O prazo da prisão domiciliar temporária do ex-presidente Jair Bolsonaro termina na próxima quinta-feira (25). A continuidade do benefício dependerá de decisão do ministro Alexandre de Moraes, do Supremo Tribunal Federal (STF), responsável pelo caso.
Bolsonaro cumpre prisão domiciliar desde março, quando Moraes autorizou a medida por 90 dias devido ao estado de saúde do ex-presidente, que havia sido internado com broncopneumonia. A decisão teve parecer favorável da Procuradoria-Geral da República (PGR).
A defesa pediu autorização para novos exames médicos, alegando necessidade de acompanhar problemas respiratórios e gastrointestinais, além do agravamento de crises de soluço.
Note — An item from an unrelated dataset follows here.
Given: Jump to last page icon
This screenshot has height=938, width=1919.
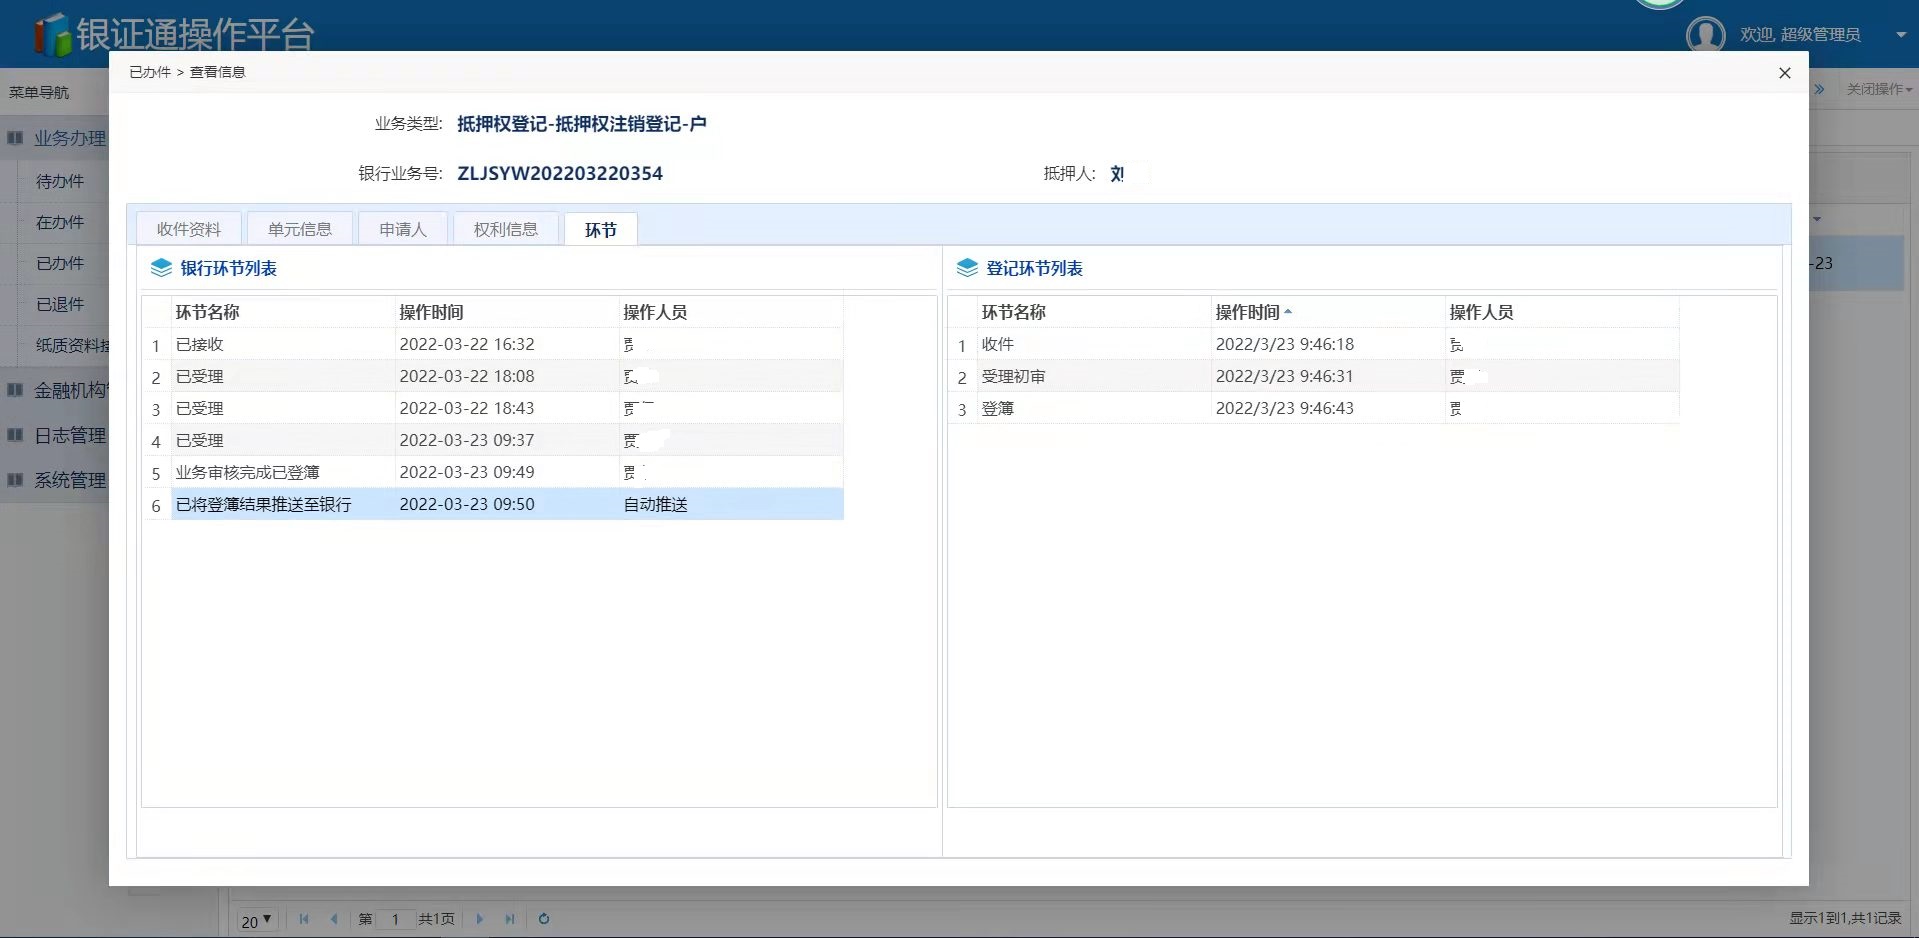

O relatório médico também aponta episódios de fadiga e alterações no equilíbrio.
Outro fator que pode influenciar a decisão é a apreensão de uma pistola registrada em nome de Bolsonaro durante uma blitz no Distrito Federal. A arma estava com um militar responsável por sua segurança. Segundo a defesa, o equipamento havia sido deixado inoperante pela equipe de segurança, sem conhecimento do ex-presidente, devido aos medicamentos que poderiam afetar sua cognição.
Especialistas avaliam que a apreensão pode ser considerada uma falta grave, mas destacam que o quadro de saúde e a idade de Bolsonaro ainda podem justificar a manutenção da prisão domiciliar, possivelmente com novas condições impostas pelo STF.
Atualmente, o ex-presidente permanece monitorado por tornozeleira eletrônica e está sujeito a restrições como proibição de manifestações nas proximidades da residência, uso de redes sociais e visitas de políticos. Apenas familiares, advogados e médicos estão autorizados a entrar no local.